Christine Chism, English, UCLA: “Over the Edge: Narrative and Cultural Extremities in the Travels of Ibn Battuta.”
This paper investigates Ibn Battuta’s experiences in South Asia, the Maldives and especially China — where he finally reaches the edge of cultural comprehension and suffers a form of culture shock that effectively ends his journey and sends him home to Tangier, traumatically neck and neck with the spread of the bubonic plague. This paper contrasts the sections of the narrative on China with other, more interpenetrative encounters with otherness in the narrative. It investigates the causes of the traveler’s sudden, uncharacteristic lack of willingness to encounter the strangeness to be found over the East Asian edge of the Islamic world, an unwillingness that pervades even the style of the narration, which becomes aversively vague and allusive. I chart the narrative’s flight back to the more familiar heartlands of the Dar al-Islam, where the traveler reencounters, almost with joy, the more encompassable alterities of the Christians and Jews to be found within its contact zones. I end with Ibn Battuta’s description of an incident at Damascus, where, in the face of the accelerating attritions of the plague, all the monotheisms join in a penitential fast and public procession, a performance of penitential solidarity that unite all the people of the book, and, in the narrative, effectively ameliorates the plague. In this traumatic return, the narrative effectively rerenders former alterities into relationships within an unstable continuum.
Nancy McLoughlin, History, UC Irvine: “The Monstrous Other: Jean Gerson (1363-1429) and the Deadly Sins of Politics.”
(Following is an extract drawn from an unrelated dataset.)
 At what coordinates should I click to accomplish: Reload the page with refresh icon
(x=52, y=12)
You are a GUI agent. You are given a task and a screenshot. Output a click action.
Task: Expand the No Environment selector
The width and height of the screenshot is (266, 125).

The fifteenth-century Parisian preacher and theologian, Jean Gerson, has been credited with laying the foundation for the early modern witch-hunts by blurring the boundary between divinely inspired women visionaries and diabolically possessed religious frauds to such an extent that all women’s claims to divine inspiration fell under increasingly severe suspicion. Gerson, however, did not reserve his accusations of diabolical influence for women. In the sermons he delivered before the French royal court, Gerson cast the enemies of the University of Paris, whether these were the princes of the blood or the queen regent, as the very embodiment of the seven deadly sins. Worse yet, he suggested that if these monstrous agents of the devil succeeded in influencing the policy of the French crown that Jews and Saracens would rejoice and France would lose its status as the most Christian kingdom. My paper examines Gerson’s deployment of a constellation of diabolical and religious others as a means of promoting his own authority, paying particular attention to how the multiple layerings of othering, which characterize his sermons, allowed him to condemn his enemies and present the University of Paris as a loyal voice of reason.